What the exercise asks:
Update the material below by changing every "GUI agent" to "screen assistant". Leave everything else as it is.

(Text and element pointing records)
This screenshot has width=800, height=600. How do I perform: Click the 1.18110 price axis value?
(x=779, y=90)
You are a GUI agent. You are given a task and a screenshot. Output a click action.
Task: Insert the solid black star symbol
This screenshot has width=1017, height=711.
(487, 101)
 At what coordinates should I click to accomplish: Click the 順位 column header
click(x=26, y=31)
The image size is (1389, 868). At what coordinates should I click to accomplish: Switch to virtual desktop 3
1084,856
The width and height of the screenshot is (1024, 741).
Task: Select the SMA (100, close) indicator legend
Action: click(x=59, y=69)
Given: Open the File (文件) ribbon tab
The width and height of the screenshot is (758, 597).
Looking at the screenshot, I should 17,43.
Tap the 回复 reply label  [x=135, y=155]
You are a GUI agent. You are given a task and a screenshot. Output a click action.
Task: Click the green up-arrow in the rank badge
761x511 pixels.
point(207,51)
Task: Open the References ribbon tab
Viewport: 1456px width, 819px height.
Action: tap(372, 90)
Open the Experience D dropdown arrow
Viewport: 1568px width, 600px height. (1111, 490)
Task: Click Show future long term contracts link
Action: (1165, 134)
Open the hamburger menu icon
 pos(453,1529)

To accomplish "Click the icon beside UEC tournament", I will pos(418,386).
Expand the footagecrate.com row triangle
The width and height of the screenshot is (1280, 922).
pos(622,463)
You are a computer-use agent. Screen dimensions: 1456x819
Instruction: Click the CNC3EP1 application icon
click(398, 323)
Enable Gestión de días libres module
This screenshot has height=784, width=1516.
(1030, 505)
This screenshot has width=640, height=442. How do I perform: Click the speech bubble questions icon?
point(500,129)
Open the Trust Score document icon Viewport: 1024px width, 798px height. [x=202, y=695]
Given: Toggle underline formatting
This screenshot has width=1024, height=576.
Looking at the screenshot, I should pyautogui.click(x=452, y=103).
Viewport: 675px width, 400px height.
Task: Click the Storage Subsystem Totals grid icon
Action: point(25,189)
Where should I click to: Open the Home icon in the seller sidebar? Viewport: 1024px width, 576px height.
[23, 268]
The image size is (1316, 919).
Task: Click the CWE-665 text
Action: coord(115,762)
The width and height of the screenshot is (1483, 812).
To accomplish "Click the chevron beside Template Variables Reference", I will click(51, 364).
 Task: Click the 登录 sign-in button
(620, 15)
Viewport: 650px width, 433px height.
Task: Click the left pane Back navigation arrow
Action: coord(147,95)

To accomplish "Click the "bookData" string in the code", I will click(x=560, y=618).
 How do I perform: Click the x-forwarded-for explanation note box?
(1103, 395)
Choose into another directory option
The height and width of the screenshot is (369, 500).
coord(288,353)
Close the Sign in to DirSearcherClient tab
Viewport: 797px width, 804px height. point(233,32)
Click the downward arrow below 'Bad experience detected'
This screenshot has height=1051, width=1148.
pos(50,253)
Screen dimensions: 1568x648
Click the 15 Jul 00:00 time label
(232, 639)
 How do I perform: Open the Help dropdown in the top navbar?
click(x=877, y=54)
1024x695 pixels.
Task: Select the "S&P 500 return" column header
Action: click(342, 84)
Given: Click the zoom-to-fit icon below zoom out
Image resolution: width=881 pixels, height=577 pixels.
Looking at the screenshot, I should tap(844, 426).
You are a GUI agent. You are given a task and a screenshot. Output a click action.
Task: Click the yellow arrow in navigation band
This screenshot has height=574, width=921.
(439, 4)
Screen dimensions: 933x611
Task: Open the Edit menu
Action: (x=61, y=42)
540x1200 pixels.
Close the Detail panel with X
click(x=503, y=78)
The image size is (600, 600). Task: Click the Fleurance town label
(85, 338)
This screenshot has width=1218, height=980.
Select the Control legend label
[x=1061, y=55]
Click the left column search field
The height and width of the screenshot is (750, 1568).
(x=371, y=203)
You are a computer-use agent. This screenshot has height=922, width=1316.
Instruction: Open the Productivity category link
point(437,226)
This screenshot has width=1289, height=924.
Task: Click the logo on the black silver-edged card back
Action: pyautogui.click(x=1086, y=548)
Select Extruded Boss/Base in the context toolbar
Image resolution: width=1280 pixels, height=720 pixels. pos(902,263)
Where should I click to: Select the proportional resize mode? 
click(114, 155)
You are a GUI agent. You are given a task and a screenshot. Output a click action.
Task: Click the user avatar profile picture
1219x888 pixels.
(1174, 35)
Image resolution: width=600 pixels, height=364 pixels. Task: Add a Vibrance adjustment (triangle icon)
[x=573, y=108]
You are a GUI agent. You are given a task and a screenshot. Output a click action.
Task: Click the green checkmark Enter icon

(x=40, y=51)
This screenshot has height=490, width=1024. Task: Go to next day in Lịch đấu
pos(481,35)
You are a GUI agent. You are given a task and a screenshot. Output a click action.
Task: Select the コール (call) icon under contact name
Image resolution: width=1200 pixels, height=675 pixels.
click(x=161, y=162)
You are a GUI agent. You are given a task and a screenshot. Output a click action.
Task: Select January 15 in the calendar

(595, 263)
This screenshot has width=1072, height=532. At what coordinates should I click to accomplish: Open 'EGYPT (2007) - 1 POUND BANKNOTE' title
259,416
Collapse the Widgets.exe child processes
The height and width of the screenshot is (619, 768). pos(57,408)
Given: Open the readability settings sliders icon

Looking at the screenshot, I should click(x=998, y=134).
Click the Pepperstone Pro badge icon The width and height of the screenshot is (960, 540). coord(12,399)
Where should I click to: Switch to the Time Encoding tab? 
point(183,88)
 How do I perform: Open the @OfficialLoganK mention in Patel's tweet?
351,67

Result of this task:
This screenshot has width=800, height=600. How do I perform: Click the 1.18110 price axis value?
(x=779, y=90)
You are a screen assistant. You are given a task and a screenshot. Output a click action.
Task: Insert the solid black star symbol
This screenshot has width=1017, height=711.
(487, 101)
 At what coordinates should I click to accomplish: Click the 順位 column header
click(x=26, y=31)
The image size is (1389, 868). At what coordinates should I click to accomplish: Switch to virtual desktop 3
1084,856
The width and height of the screenshot is (1024, 741).
Task: Select the SMA (100, close) indicator legend
Action: click(x=59, y=69)
Given: Open the File (文件) ribbon tab
The width and height of the screenshot is (758, 597).
Looking at the screenshot, I should 17,43.
Tap the 回复 reply label  [x=135, y=155]
You are a screen assistant. You are given a task and a screenshot. Output a click action.
Task: Click the green up-arrow in the rank badge
761x511 pixels.
point(207,51)
Task: Open the References ribbon tab
Viewport: 1456px width, 819px height.
Action: tap(372, 90)
Open the Experience D dropdown arrow
Viewport: 1568px width, 600px height. (1111, 490)
Task: Click Show future long term contracts link
Action: (1165, 134)
Open the hamburger menu icon
 pos(453,1529)

To accomplish "Click the icon beside UEC tournament", I will pos(418,386).
Expand the footagecrate.com row triangle
The width and height of the screenshot is (1280, 922).
pos(622,463)
You are a computer-use agent. Screen dimensions: 1456x819
Instruction: Click the CNC3EP1 application icon
click(398, 323)
Enable Gestión de días libres module
This screenshot has height=784, width=1516.
(1030, 505)
This screenshot has width=640, height=442. How do I perform: Click the speech bubble questions icon?
point(500,129)
Open the Trust Score document icon Viewport: 1024px width, 798px height. [x=202, y=695]
Given: Toggle underline formatting
This screenshot has width=1024, height=576.
Looking at the screenshot, I should pyautogui.click(x=452, y=103).
Viewport: 675px width, 400px height.
Task: Click the Storage Subsystem Totals grid icon
Action: point(25,189)
Where should I click to: Open the Home icon in the seller sidebar? Viewport: 1024px width, 576px height.
[23, 268]
The image size is (1316, 919).
Task: Click the CWE-665 text
Action: coord(115,762)
The width and height of the screenshot is (1483, 812).
To accomplish "Click the chevron beside Template Variables Reference", I will click(51, 364).
 Task: Click the 登录 sign-in button
(620, 15)
Viewport: 650px width, 433px height.
Task: Click the left pane Back navigation arrow
Action: coord(147,95)

To accomplish "Click the "bookData" string in the code", I will click(x=560, y=618).
 How do I perform: Click the x-forwarded-for explanation note box?
(1103, 395)
Choose into another directory option
The height and width of the screenshot is (369, 500).
coord(288,353)
Close the Sign in to DirSearcherClient tab
Viewport: 797px width, 804px height. point(233,32)
Click the downward arrow below 'Bad experience detected'
This screenshot has height=1051, width=1148.
pos(50,253)
Screen dimensions: 1568x648
Click the 15 Jul 00:00 time label
(232, 639)
 How do I perform: Open the Help dropdown in the top navbar?
click(x=877, y=54)
1024x695 pixels.
Task: Select the "S&P 500 return" column header
Action: click(342, 84)
Given: Click the zoom-to-fit icon below zoom out
Image resolution: width=881 pixels, height=577 pixels.
Looking at the screenshot, I should tap(844, 426).
You are a screen assistant. You are given a task and a screenshot. Output a click action.
Task: Click the yellow arrow in navigation band
This screenshot has height=574, width=921.
(439, 4)
Screen dimensions: 933x611
Task: Open the Edit menu
Action: (x=61, y=42)
540x1200 pixels.
Close the Detail panel with X
click(x=503, y=78)
The image size is (600, 600). Task: Click the Fleurance town label
(85, 338)
This screenshot has width=1218, height=980.
Select the Control legend label
[x=1061, y=55]
Click the left column search field
The height and width of the screenshot is (750, 1568).
(x=371, y=203)
You are a computer-use agent. This screenshot has height=922, width=1316.
Instruction: Open the Productivity category link
point(437,226)
This screenshot has width=1289, height=924.
Task: Click the logo on the black silver-edged card back
Action: pyautogui.click(x=1086, y=548)
Select Extruded Boss/Base in the context toolbar
Image resolution: width=1280 pixels, height=720 pixels. pos(902,263)
Where should I click to: Select the proportional resize mode? 
click(114, 155)
You are a screen assistant. You are given a task and a screenshot. Output a click action.
Task: Click the user avatar profile picture
1219x888 pixels.
(1174, 35)
Image resolution: width=600 pixels, height=364 pixels. Task: Add a Vibrance adjustment (triangle icon)
[x=573, y=108]
You are a screen assistant. You are given a task and a screenshot. Output a click action.
Task: Click the green checkmark Enter icon

(x=40, y=51)
This screenshot has height=490, width=1024. Task: Go to next day in Lịch đấu
pos(481,35)
You are a screen assistant. You are given a task and a screenshot. Output a click action.
Task: Select the コール (call) icon under contact name
Image resolution: width=1200 pixels, height=675 pixels.
click(x=161, y=162)
You are a screen assistant. You are given a task and a screenshot. Output a click action.
Task: Select January 15 in the calendar

(595, 263)
This screenshot has width=1072, height=532. At what coordinates should I click to accomplish: Open 'EGYPT (2007) - 1 POUND BANKNOTE' title
259,416
Collapse the Widgets.exe child processes
The height and width of the screenshot is (619, 768). pos(57,408)
Given: Open the readability settings sliders icon

Looking at the screenshot, I should click(x=998, y=134).
Click the Pepperstone Pro badge icon The width and height of the screenshot is (960, 540). coord(12,399)
Where should I click to: Switch to the Time Encoding tab? 
point(183,88)
 How do I perform: Open the @OfficialLoganK mention in Patel's tweet?
351,67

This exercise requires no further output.